Hiring an attorney to represent you in your family law matter is often an intimidating process. Most potential clients have no experience talking to an attorney, much less hiring one; and making the initial call to a lawyer to discuss your own divorce can present a very high emotional barrier that is only minimized with experience and information. To help, I’ve identified 6 tips to assist you in the purchase of your family law services.
Ask questions. Silence is not recommended, even if you think it could offend the consulting
attorney. As the client, you are entrusting the attorney with helping
you get through an incredibly emotional period of your life. For some,
it is more painful than the death of a loved one. When children are involved,
you are entrusting the lawyer to help you maintain the closest possible
relationship with your kids. The least you can do is ask the questions
on your mind about who this person is, their approach to cases, and why
you should entrust your case to them. Some questions you may want to ask:
- “How many family law cases have you had in the past 5 years that involved trials?”
- “How do you approach your cases? Do you have a philosophy?”
- “Who will I interact with at your firm, and how should I communicate with you?”
- “How will you help me get through this difficult time?"
- “Could you quote me a flat rate for the services I’m asking you to provide?"
- “What do you need from me to help make my case more efficient?”
- Be prepared. Staying with the tip to ask questions, don’t be afraid to call and ask the attorney’s office what they need from you to help make your time more productive. This demonstrates to the attorney that you are serious about your case, and gives you an opportunity to see if the attorney’s office is organized enough to explain to you what they need you to provide. The more information you can provide at the initial consultation, the more productive that time will be.
- Meet with your attorney before proceeding. Your initial consultation is the most important time you will have with your attorney. Few meetings with your lawyer are as important as the first, so make sure you’re meeting with the person who will be the primary attorney on your case, not a “consultation attorney.” A popular business model for some law offices is to have one lawyer conduct all consultations and then pass clients off to another lawyer to handle the day-to-day. If you discover you’re in a law office like this, treat it as a red flag. The first meeting sets the tone and provides you and the attorney an opportunity to get to know each other. Most importantly, it is the best opportunity for the lawyer to understand your goals and objectives for your case. They won’t be able to do that if they aren’t in the consultation, and if they don’t understand your goals for the case, whose objectives are they working to achieve?
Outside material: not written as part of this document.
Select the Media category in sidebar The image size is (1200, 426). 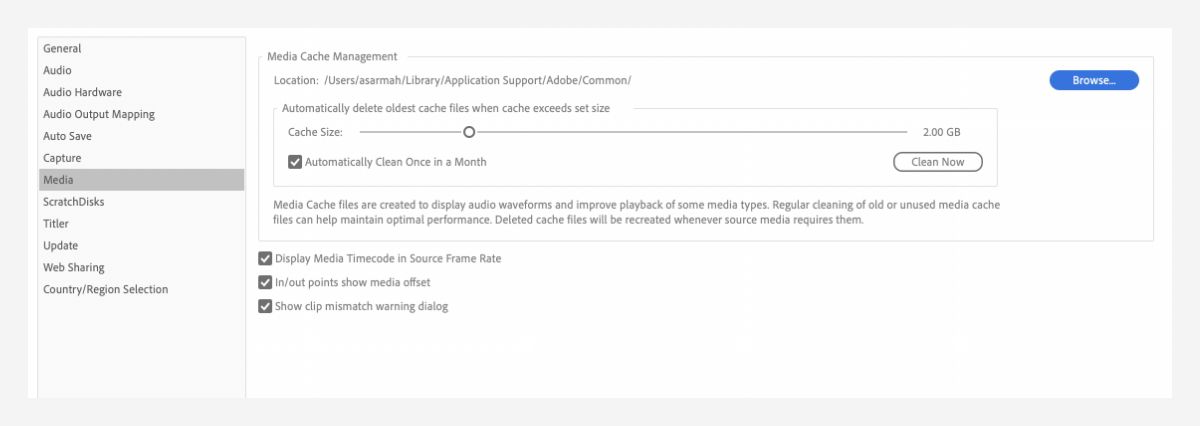pos(58,180)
- Don’t be intimidated. This is what family law attorneys do every day. Good ones love nothing more than to help fearful individuals who are intimidated by the legal process prevail through optimism and compassion. I often tell clients there is nothing they can tell me that will impact my opinion of them. My job is to help people through the most difficult periods of their lives, and if I am successful at that I’ll get a thank you on the other side. Those "thank you’s" mean more than you know, and we only get them by helping folks - who started the process fearful and intimidated - find success entering the next chapter of their lives.
- Relationships matter. Many cases do not require extensive litigation and therefore interaction with your attorney may be more limited. However, the more litigious the family law case, the more your relationship with your attorney matters because you’re going to be spending more time with them than you want. Make sure the person you hire is someone you feel comfortable with. Hiring a lawyer who comes recommended, but does not put you at ease, often results in conflict between you and the attorney as your case proceeds.
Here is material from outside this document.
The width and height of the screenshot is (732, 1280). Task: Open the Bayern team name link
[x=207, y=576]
- You get what you pay for. You often get what you pay for in family law matters. Good attorneys find themselves in higher demand and, like any finite resource in high demand, typically demand higher prices. Many attorneys simply raise their hourly rate based on years of practice, while some raise it when the level of service they provide is reflected in the demand on their time. This is why a very good young lawyer may charge as much or more than an attorney with many more years of experience. Keep this in mind when shopping for an attorney. The price of the service is often a reflection of the demand on the attorney’s time. And lawyers in demand have typically proven themselves in the marketplace.